§ **Task item**
Take each line from the material below that includes the string "agent" and copy it.

§ **Data under study**
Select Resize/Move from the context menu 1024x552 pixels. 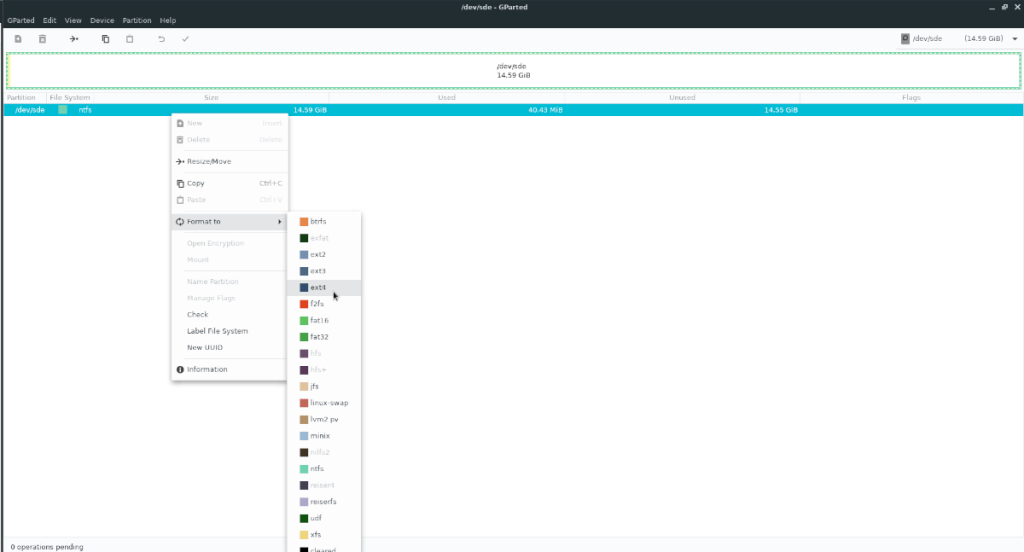tap(209, 161)
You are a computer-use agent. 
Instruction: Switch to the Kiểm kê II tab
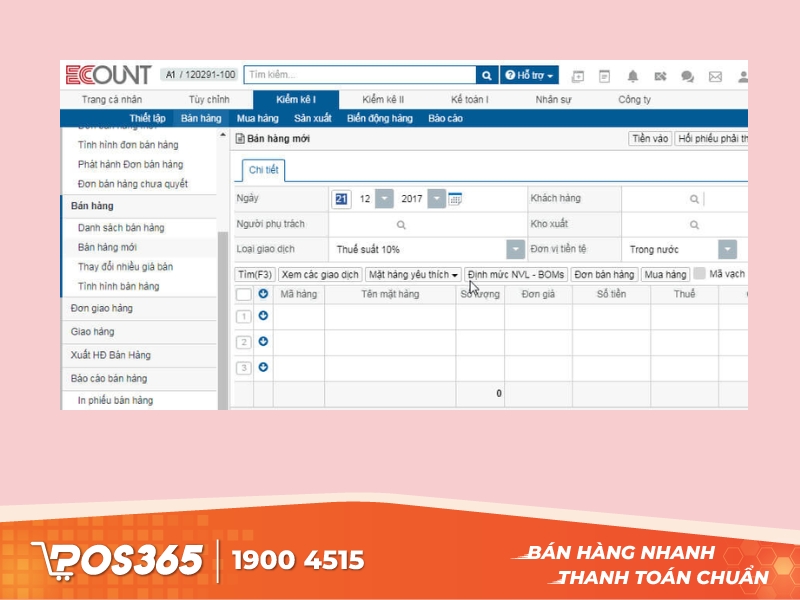click(385, 99)
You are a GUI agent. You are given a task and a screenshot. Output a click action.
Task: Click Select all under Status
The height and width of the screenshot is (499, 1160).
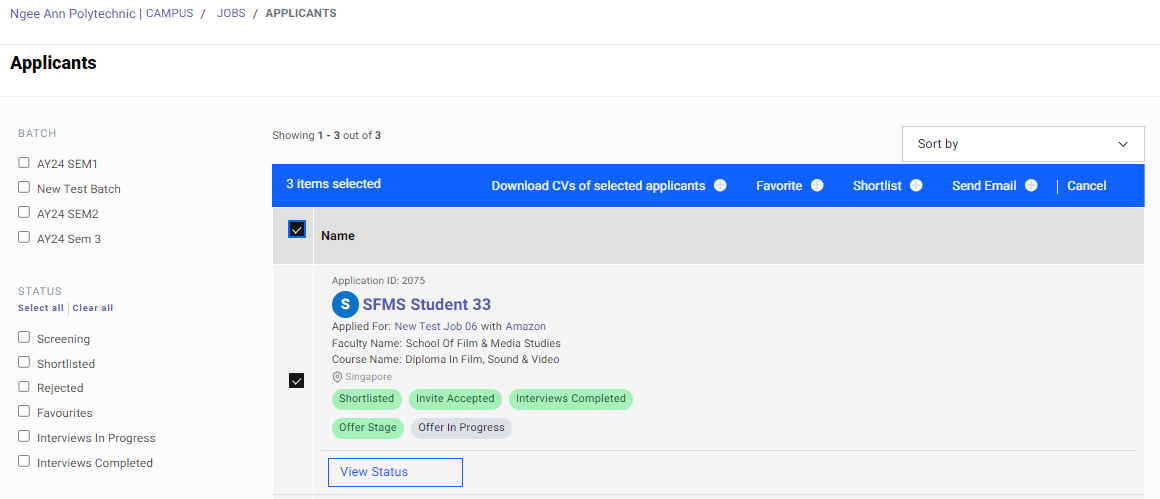pyautogui.click(x=40, y=308)
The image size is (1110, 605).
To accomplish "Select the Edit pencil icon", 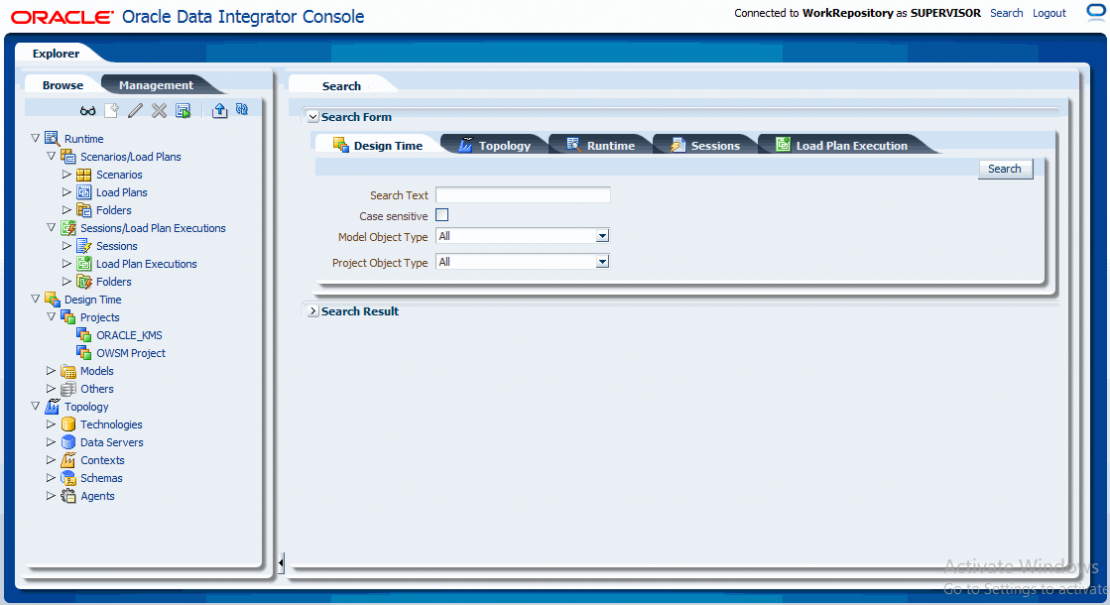I will click(x=137, y=108).
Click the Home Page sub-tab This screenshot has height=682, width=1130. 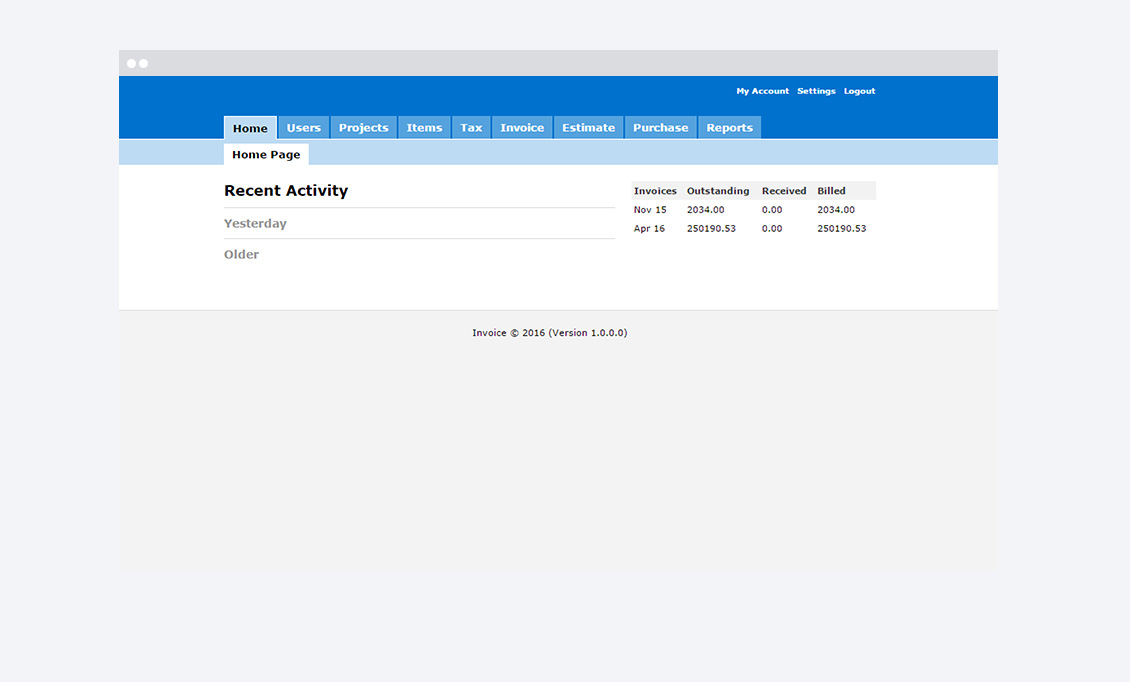point(266,155)
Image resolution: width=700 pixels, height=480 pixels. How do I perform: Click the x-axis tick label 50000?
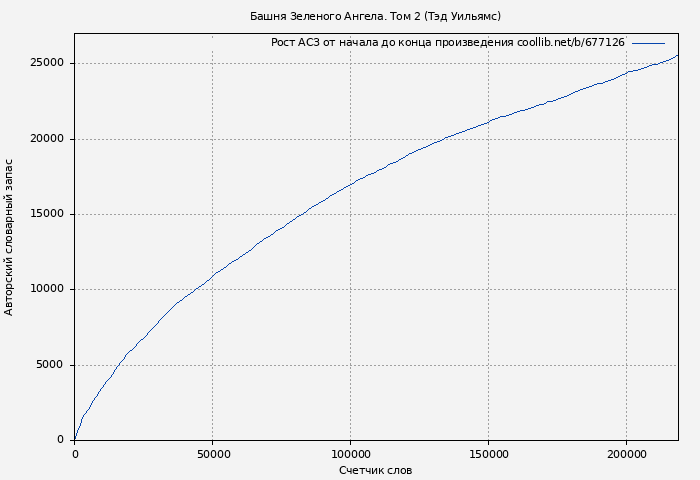[212, 454]
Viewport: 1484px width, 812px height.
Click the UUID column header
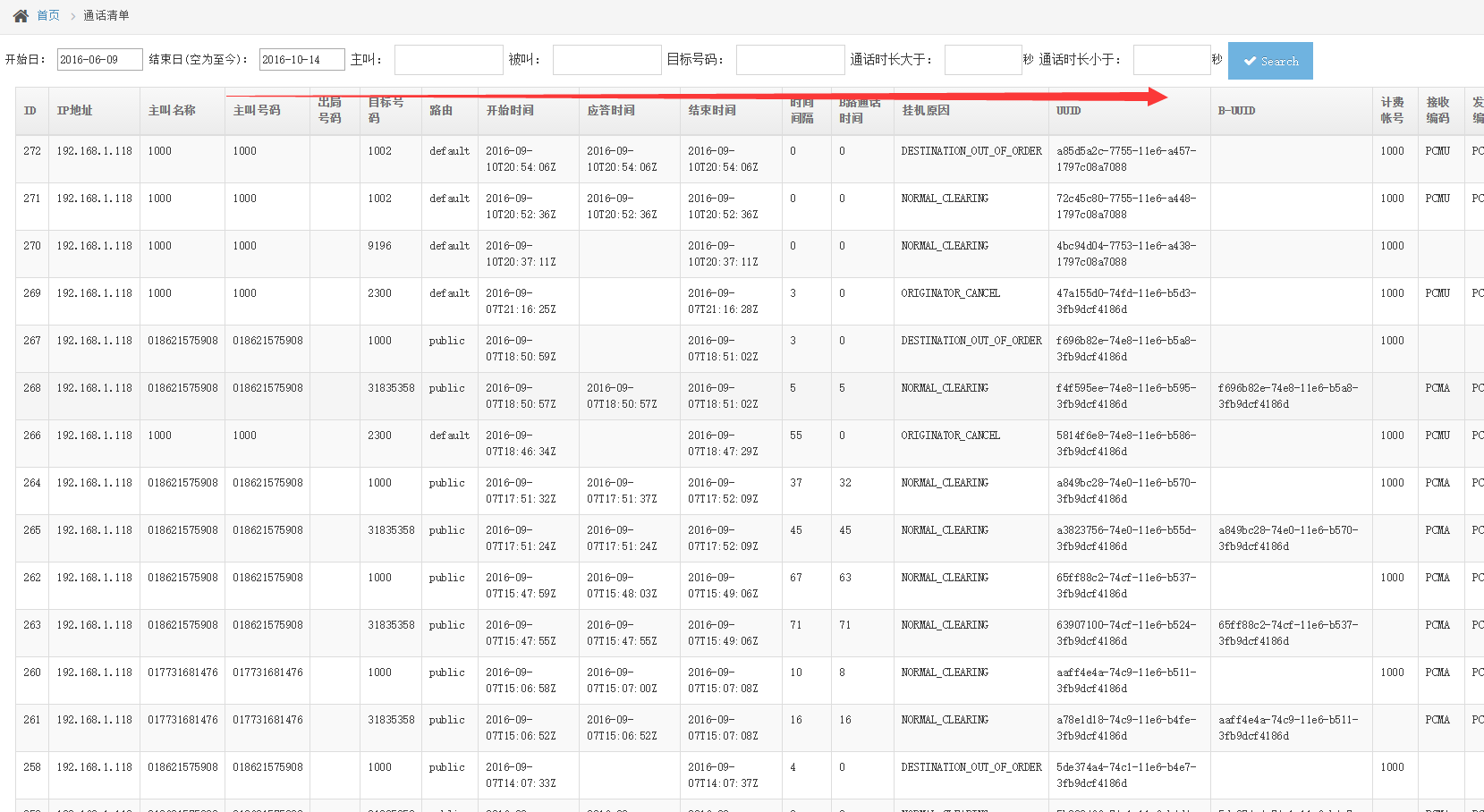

§ **Result**
You are a computer-use agent. 
You are a GUI agent. You are given a task and a screenshot. Output a click action.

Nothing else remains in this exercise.